Virtualization thoughts

I started my experimentation with virtualization back in 2008. and back then I started with  Xen. It was the virtualization option that OpenSuSe 11.1 had built in, then in 2009 I switched to Xen Server as a dedicated hypervisor to gain the clever GUI for managing the VMs.
A couple of years later I decided that Xen Server wasn’t meeting some needs, mainly because most pre-made disk images were only made for VMWare’s ESXi platform and very few were available for Xen.
In 2011 I switched to ESXi 5.1. Ever since then, I’ve ran a handful of VMs, but looking back I really wasn’t taking advantage of the capabilies of ESXi. Even now I’m not. However I’ve been stuck using it (in Dec 2015 switched to ESXi 6.0) because it was all I knew to get virtual environments set up.

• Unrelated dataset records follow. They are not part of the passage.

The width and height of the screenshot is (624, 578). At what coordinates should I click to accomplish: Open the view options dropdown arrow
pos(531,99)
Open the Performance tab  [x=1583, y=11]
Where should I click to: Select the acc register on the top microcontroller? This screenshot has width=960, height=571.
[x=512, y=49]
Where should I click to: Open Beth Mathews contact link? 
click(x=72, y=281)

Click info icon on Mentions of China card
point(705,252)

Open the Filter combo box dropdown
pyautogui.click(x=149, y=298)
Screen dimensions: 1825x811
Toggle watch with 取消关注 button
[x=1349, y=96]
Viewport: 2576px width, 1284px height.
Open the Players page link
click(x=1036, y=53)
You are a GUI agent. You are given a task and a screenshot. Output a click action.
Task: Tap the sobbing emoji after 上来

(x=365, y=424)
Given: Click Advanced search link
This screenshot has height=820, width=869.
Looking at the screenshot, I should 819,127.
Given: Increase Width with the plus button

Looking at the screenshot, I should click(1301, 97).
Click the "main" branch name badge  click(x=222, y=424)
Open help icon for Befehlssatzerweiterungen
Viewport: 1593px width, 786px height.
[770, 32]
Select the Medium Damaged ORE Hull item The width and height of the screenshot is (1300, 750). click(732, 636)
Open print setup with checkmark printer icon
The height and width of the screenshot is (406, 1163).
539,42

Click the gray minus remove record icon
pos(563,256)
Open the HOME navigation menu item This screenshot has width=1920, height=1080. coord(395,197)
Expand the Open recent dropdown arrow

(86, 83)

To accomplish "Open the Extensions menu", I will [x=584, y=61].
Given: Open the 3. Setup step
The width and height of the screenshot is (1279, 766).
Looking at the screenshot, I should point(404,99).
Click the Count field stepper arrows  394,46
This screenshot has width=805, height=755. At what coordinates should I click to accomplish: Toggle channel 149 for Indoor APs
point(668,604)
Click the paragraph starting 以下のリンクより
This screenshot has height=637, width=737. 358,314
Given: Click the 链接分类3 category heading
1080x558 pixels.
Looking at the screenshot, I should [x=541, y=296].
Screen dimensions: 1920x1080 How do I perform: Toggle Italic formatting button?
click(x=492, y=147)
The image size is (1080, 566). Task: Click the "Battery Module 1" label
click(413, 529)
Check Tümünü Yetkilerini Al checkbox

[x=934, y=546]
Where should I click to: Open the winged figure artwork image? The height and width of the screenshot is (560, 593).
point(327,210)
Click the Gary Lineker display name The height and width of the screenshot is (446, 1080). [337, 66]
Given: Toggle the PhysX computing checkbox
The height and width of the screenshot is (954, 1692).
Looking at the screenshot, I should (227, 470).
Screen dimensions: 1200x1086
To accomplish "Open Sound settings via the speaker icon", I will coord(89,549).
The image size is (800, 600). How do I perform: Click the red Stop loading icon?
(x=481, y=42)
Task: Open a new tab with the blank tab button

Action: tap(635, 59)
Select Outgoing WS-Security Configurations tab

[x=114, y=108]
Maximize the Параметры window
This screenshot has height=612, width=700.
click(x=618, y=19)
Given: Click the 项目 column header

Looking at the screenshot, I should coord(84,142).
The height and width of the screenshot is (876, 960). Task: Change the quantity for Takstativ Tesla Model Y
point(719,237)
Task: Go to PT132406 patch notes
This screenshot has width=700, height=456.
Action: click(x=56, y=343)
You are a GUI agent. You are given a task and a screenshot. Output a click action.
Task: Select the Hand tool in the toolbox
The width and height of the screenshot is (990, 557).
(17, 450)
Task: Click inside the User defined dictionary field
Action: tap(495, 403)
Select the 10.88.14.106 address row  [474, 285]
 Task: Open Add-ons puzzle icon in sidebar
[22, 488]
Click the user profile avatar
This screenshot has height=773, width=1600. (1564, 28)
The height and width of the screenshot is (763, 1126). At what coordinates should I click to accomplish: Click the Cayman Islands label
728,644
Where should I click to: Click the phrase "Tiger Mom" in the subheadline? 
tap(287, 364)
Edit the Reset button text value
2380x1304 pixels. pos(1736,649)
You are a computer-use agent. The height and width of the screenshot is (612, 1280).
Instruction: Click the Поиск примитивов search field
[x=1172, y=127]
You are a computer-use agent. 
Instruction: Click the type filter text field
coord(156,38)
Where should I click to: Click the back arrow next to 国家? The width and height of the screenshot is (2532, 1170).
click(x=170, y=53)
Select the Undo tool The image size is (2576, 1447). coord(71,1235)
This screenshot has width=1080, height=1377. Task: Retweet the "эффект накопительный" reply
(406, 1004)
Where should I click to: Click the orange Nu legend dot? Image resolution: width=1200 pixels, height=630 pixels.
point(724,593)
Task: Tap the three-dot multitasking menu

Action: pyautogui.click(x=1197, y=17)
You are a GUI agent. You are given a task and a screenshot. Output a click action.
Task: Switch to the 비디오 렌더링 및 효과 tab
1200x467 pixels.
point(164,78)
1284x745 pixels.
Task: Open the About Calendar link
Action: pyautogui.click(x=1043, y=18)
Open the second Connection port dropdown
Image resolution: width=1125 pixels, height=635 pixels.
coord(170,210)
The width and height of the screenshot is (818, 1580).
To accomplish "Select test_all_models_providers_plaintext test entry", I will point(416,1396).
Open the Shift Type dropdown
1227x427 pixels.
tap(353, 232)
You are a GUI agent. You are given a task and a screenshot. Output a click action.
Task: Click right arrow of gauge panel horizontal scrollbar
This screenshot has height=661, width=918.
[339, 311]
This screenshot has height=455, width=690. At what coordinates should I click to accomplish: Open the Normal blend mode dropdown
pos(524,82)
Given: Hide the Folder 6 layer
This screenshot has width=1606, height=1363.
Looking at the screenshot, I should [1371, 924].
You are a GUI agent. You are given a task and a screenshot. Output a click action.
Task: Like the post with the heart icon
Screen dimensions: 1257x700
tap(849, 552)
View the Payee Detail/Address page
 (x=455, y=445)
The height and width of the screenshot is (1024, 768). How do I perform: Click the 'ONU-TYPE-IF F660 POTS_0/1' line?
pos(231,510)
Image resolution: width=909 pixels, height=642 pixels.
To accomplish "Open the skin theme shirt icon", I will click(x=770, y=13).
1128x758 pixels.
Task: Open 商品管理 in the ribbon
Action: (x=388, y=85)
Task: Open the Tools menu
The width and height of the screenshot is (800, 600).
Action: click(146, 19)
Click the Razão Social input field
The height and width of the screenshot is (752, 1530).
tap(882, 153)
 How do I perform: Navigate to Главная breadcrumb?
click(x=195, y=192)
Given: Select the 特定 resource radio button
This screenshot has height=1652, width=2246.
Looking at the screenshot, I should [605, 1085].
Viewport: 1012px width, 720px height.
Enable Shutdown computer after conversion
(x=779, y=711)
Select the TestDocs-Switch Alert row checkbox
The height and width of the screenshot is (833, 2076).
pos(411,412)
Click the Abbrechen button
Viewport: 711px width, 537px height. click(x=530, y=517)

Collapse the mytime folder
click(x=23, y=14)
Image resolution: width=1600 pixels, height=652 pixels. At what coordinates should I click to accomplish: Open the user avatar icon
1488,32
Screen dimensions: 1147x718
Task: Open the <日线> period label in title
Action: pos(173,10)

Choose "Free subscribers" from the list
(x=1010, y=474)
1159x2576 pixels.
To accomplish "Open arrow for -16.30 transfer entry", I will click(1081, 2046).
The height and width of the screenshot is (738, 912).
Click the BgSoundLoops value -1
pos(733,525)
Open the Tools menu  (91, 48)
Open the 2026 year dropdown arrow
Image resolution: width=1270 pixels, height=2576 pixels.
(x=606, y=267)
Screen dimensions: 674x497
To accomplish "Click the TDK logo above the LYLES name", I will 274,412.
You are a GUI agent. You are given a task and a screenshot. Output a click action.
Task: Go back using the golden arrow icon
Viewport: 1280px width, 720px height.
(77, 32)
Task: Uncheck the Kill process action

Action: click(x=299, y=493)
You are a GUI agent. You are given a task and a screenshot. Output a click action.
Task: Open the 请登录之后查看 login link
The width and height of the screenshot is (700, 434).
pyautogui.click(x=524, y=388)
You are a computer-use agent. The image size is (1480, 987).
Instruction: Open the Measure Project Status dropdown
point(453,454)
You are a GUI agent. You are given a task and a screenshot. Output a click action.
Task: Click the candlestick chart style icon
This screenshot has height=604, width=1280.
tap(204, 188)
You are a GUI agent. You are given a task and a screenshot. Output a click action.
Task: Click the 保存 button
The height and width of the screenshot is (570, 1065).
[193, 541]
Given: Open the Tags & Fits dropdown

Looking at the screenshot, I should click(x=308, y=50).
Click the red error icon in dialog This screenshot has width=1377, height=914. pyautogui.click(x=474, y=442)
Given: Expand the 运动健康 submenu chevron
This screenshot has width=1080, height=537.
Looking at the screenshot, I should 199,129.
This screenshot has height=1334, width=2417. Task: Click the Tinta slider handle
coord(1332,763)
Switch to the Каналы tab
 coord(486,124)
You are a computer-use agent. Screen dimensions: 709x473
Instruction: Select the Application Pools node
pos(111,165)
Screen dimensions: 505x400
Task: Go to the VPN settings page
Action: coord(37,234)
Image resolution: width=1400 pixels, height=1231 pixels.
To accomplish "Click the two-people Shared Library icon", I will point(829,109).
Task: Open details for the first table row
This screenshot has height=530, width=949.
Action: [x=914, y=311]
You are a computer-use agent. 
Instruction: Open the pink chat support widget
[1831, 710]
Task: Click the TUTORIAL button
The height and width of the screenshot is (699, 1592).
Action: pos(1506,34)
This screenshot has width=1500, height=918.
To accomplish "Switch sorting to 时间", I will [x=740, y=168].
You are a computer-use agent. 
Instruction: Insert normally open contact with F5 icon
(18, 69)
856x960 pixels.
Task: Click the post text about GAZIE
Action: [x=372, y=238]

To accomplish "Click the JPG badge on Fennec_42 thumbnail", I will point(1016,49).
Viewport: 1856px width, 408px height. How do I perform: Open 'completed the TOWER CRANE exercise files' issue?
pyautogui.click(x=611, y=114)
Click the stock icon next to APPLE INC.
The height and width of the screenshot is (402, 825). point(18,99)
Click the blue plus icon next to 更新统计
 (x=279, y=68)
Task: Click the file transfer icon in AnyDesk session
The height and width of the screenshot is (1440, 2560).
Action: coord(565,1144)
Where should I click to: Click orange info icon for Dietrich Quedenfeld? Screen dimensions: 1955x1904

On the flip side, the NAS software I’ve been using (UnRAID) has had some major changes added in the last year with their release of version 6.x. The new version brings virtualization using KVM/QEMU to the software suite along with Docker containers.
First off Docker containers are marvelous. They make using and managing different software a breeze. Software which I would have created a new VM for (and had to maintain), is now one package that is fully configured and just works. No more having to make a custom Linux install to run a music server and another for torrents, etc. Each container runs inside it’s own memory space, so one crash doesn’t take down all the other containers (the reason I would have in the past created a new VM for each installation).
With docker containers and the slick interface that UnRAID has given this technology, I’m sold on exclusively using containers. If I need a custom VM (like windows or pfsense or something else specialized) I can still create a VM and run it under UnRAID.

Between the capability of Docker and KVM/QEMU virtualization options in UnRAID I am questioning the need to run Xen Server or ESXi when everything I would need is already covered by UnRAID.

The reason I’m writing and thinking about this is because currently ESXi is giving me grief because I can’t pass through nVidia GPUs (unless they are Quadro or Tesla series) to guest VMs. This prompted me to think about switching to the latest XenServer since I don’t think it has this imposed limitation.
Then I stopped to think about what are REALLY my virtualization needs.
Would UnRAID be a sufficient solution?

I think so, considering that I am currently running UnRAID as a guest on an ESXi server along with 2 Windows VMs and one linux vm. UnRAID does file management and storege server duties, along with a bunch of docker images.
Moving everything to a system with UnRAID as the host, would change very little, and I don’t have to maintain ESXi or other enterprise grade hypervisor. Going back to the basics as they say.